Yakupov is the sixth consecutive forward taken first overall in the NHL Draft and the first Russian at the top since Washington selected Alexander Ovechkin in 2004.

Oilers head scout Stu MacGregor called Yakupov a "dynamic offensive talent."

"Whenever I saw him get in all alone on a goaltender, he didn't miss. He put it in," said MacGregor. "He has the potential — and I want to say potential — to score 30 goals [a season]. Maybe more. You can't win without scoring goals."

"He's hungry to perform, he's hungry to score," added GM Steve Tambellini. "He's an emotional player, an explosive player. So for us, trying to think of what that's going to look with Hopkins, Hall, [Jordan] Eberle, [Magnus] Paajarvi, [Ales] Hemsky, [it's] exciting."

Not short on confidence, Yakupov said he felt he can help the Oilers right away.

"I think yeah, why not?" said Yakupov. "I have lots of time for work in the summer and work with Edmonton, [to] try to make the team. I think I'm ready for the NHL."

Said MacGregor: "I'm not going to put that kind of pressure on him."

The Columbus Blue Jackets stepped up to the microphone next, taking defenceman Ryan Murray with the second pick.

The six-foot, 201-pound Murray ranked second among North American-based skaters behind Yakupov and is arguably the most NHL-ready player in the draft.

A solid all-around defenceman with the Everett Silvertips of the Western Hockey League, Murray had 31 points (9-22) in 46 games during a season where missed time with a high ankle sprain.

Murray also represented Canada at the IIHF World Hockey Championship in Finland, becoming the second-youngest player ever to wear the Maple Leaf at the tournament.

"I was pretty nervous before the draft.
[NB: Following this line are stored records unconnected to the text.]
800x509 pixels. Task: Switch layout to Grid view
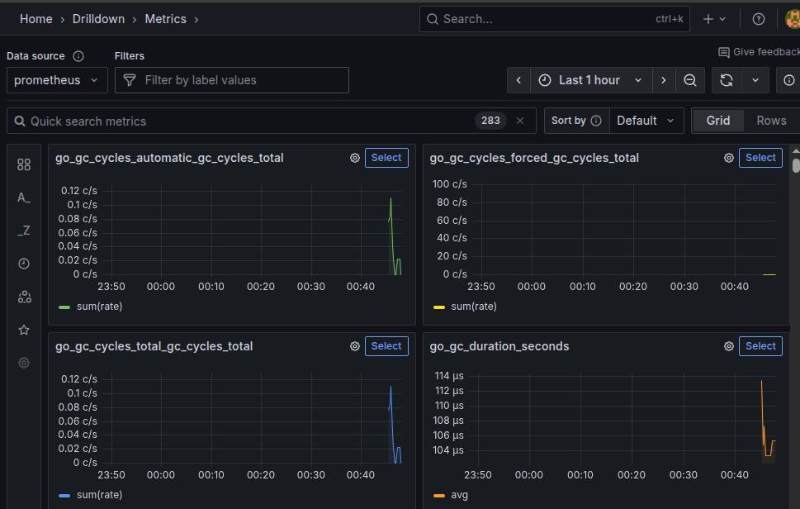717,121
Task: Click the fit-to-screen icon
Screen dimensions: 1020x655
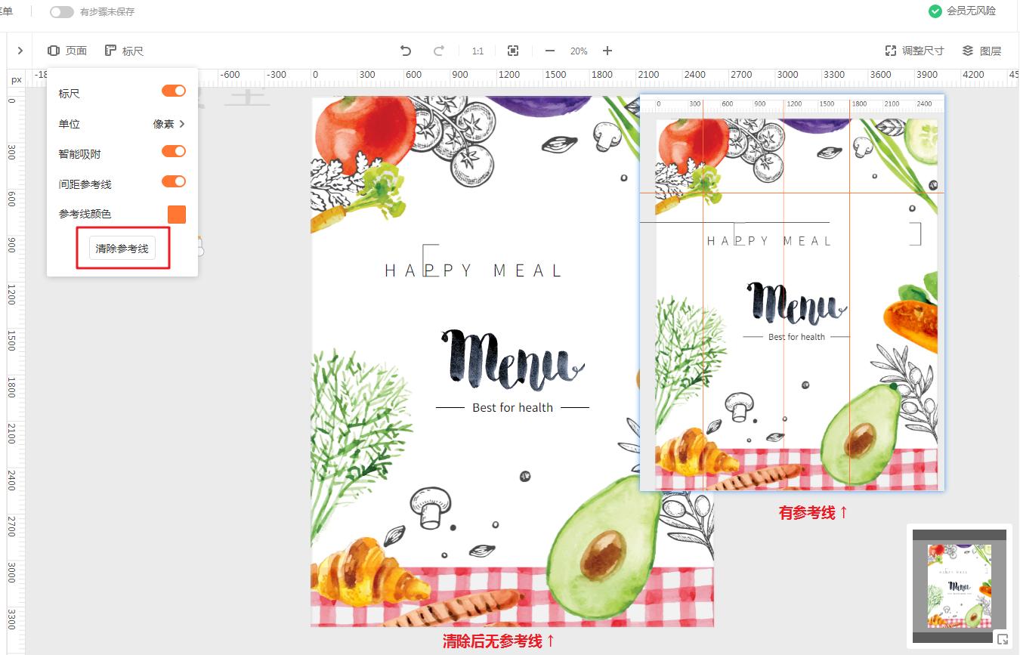Action: pyautogui.click(x=513, y=51)
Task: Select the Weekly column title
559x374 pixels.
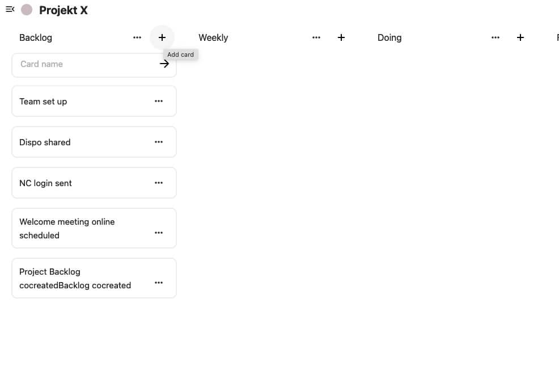Action: pyautogui.click(x=213, y=37)
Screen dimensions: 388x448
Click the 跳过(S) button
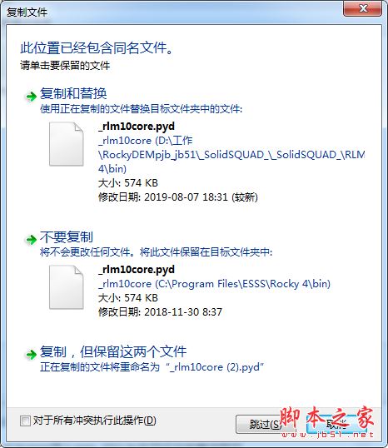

It seemed like I was in the building for about an hour but it felt like a day," said Murray.

The Montreal Canadiens did not opt for the blue-line, choosing centre Alex Galchenyuk, Yakupov's teammate at Sarnia.

The Milwaukee-born forward — his father was playing minor league hockey for the AHL Admirals — said all the right things before a media throng. He's proud to wear the Habs jersey and plans to add French to his linguistic arsenal of English, Russian and Italian.

Galchenyuk suffered a knee injury in the pre-season but returned with two games remaining.

"We did our homework," Trevor Timmins, the Canadiens' director of procurement and player development, said of the injury.

The six-foot, 198-pound Galchenyuk played just eight games this season but finished second in OHL scoring in 2010-11 behind Yakupov with 83 points (31-52).

The New York Islanders went next and took defenceman Griffin Reinhart of the WHL's Edmonton Oil Kings.

The six-foot-four, 207-pound Reinhart had 12 goals in 58 games this season and is the son of former NHLer Paul Reinhart.

The Toronto Maple Leafs then took Morgan Rielly at No. 5. The six-foot, 190-pound defenceman missed most of the 2011-12 season with the WHL's Moose Jaw Warriors because a torn ACL, but still collected 18 points (3-15) in 18 games.

In 2010-11, Rielly led Moose Jaw in rookie scoring and was second among defencemen with 28 points (6-22-28) in 65 games.

The Winnipeg Jets were the fourth Canadian team to pick in the top-10, selecting defenceman Jacob Trouba of the U.S. national team development program at No. 9.

Calgary traded the 14th pick to Buffalo for the 21st and 42nd picks. The Sabres used that selection to draft centre Zemgus Girgensons of Dubuque of the USHL, having taken Mikhail Grigorenko of the Quebec Remparts two picks earlier.

The Ottawa Senators made a popular pick in the nation's capital at No. 15, taking defenceman Cody Ceci of the OHL's Ottawa 67's. Ceci is also from Ottawa.

The Flames would pick at 21, taking Quebec high school centre  Mark Jankowski.

Vancouver was the final Canadian team to select, tabbing centre Brendan Gaunce of the OHL's Belleville Bulls at No. 26.

Thirteen defenceman in all went in the first round, with two goalies picked: Tampa Bay took Russian goalie Andrei Vasilevski 19th, while Belleville goalie Malcolm Subban, the younger brother of Habs defenceman P.K. Subban, went 24th to the Boston Bruins.

Rounds two through seven take place on the weekend.